Re: Questions on sole flattening

Steve D, CT
This should be a non-controversial thread... :b

I think context matters in evaluating flatness. I don't bother flattening my #5 scrubs as long as they work. For a smoother taking very fine shavings I would try to get as flat as possible. Peak performance in any plane would be at perfect flatness and would decline from peak as flatness varies from perfect. How far off perfectly flat would determine the maximum level of performance. If a 1/32 cut is being taken then a lapped sole is overkill.

The bench planes I worry about are smoothing and jointing planes. A jointer used for flattening isn't as critical because there are other planes following its use but for edge jointing I would want flat.

For question 2, a novice would flatten their plane about 5 minutes after Googling "handplane."

I find that the benefit of a very flat plane comes when taking a very light cut, which most closely cuts the board to match the plane sole. The round sole 101s and compass planes will try to make surfaces matching their contours. If a sole is twisted, arched or bellied the plane will be happiest creating the opposite shape on the work.

Also, when the plane doesn't match the work the cut will be interrupted by the mismatch. Again, for rough work it doesn't matter so much.

I sharpened up an ebay plane and started testing it. I put the whole plane on a board face and turned the adjuster until I could feel the blade start to cut. Because of the balance of the plane that means the plane is resting on the area behind the blade.

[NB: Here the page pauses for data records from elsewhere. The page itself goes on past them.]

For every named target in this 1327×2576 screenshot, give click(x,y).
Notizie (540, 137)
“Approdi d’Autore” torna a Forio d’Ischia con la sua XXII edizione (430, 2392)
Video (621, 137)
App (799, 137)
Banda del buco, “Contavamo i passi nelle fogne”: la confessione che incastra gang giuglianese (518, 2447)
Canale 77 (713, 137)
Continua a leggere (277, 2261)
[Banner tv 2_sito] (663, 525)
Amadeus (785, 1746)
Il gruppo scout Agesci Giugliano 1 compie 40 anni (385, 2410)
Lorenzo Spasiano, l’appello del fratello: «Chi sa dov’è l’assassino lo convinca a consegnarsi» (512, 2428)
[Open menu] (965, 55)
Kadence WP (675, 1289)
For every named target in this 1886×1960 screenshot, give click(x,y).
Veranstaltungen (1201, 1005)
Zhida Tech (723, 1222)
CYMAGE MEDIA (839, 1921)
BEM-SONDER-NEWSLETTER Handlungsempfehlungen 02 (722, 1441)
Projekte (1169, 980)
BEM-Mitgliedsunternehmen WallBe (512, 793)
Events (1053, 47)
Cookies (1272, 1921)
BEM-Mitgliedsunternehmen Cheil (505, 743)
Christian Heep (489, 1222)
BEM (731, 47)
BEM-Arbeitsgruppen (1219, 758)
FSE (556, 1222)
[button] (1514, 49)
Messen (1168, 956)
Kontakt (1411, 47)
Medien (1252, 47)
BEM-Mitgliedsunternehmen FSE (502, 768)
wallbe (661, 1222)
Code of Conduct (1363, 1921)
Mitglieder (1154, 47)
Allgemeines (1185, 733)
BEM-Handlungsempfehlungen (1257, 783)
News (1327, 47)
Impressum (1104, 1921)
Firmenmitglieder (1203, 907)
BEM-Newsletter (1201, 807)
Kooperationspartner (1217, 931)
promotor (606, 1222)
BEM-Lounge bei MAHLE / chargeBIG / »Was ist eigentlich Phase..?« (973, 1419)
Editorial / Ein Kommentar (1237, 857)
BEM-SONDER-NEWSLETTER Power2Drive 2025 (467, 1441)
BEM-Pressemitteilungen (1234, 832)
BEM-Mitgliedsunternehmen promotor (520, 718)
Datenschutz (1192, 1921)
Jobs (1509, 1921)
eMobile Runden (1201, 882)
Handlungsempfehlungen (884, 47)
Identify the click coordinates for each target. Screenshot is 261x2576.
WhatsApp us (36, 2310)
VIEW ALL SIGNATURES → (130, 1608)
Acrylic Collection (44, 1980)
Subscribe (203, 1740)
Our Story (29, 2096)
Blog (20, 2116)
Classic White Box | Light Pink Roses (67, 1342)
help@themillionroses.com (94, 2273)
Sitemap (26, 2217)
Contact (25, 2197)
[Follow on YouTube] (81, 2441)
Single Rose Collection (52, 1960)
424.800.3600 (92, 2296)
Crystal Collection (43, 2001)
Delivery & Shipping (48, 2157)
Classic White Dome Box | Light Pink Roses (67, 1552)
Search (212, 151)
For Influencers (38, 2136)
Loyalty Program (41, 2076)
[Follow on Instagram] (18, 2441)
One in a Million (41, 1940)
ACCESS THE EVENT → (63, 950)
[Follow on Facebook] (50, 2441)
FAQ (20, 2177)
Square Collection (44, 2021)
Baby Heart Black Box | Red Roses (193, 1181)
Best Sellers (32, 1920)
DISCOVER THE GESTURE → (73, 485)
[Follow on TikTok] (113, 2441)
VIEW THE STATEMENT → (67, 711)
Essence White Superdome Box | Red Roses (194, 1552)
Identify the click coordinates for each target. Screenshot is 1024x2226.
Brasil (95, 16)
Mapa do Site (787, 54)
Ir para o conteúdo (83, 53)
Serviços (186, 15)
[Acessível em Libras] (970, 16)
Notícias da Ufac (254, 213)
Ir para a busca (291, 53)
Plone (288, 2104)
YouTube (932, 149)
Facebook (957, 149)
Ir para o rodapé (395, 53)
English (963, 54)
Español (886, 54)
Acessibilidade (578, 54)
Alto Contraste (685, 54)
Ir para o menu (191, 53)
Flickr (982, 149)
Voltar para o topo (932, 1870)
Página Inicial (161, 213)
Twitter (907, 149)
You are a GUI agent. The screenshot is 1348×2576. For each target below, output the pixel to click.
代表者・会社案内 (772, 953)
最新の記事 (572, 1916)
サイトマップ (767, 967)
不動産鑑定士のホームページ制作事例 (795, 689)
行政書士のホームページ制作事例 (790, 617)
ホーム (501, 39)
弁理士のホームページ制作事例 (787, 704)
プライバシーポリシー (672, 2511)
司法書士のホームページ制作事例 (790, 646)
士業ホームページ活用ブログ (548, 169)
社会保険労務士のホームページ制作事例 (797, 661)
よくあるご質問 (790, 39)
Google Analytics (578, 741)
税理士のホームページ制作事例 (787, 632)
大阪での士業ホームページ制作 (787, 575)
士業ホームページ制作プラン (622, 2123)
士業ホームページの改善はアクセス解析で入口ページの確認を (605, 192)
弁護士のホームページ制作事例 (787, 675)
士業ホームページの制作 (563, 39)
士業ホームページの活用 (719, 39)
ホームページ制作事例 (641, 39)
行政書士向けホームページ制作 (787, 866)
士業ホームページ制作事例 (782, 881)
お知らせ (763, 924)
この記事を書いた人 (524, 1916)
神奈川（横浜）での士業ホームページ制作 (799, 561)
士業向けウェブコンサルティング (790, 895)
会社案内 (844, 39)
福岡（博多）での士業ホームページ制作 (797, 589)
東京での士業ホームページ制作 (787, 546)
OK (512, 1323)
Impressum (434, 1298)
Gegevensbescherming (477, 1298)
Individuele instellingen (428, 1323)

When I went to start a cut and registered front end of the plane on the end of the work the cut was much heavier. Backing off the cut would cause the shaving to stop as the back end of the plane was used to register the cut.

That's a pretty extreme example but this plane was obviously used a ton. The ends of the corrugations show heavy wear from abrasive bits exiting the grooves and you can see the typical angle of push that the user had. Smaller differences in performance would be seen with less severe sole deviations but there is a diminishing return from increasing the flatness.

In your example of removing material from the midsection while protecting the ends, I would arrange my abrasive to only contact the middle until the sole is almost flat. That could be using 8" of paper on a 15" plane or turning the body of the plane so the ends overhang the sandpaper. Checking often is key so an ugly gouge is avoided.

To keep from making a flattening session a rounding session I first do a single pass on the last paper on my sandpaper stone to see the wear pattern. Depending on the amount of material coming off I would choose the initial paper. For really coarse work I have found cutting sanding belts and gluing to a substrate works well. IMO, using a finer grit for more stroke will not give the same result as a coarser one for fewer. I also will use the whole sandpaper, overhanging the edges through the session. As sandpaper loses grit it changes thickness so only using the middle of the paper creates an abrasive bowl shape that transfers to the plane.

I also press the plane down in the center, avoiding the sides so I don't unconsciously bias one side.

If you use a new LN or LV plane, that would demonstrate the capability of a high flatness plane. The cuts are very consistent end to end on a board. Wonky planes are more variable and fussy. Thats not to say vintage planes are fussy but can explain why a vintage plane doesn't keep up with its stablemates.

There are methods I see online that make me cringe. For that reason I shy away from "restored" planes although my plane buying days should be long past.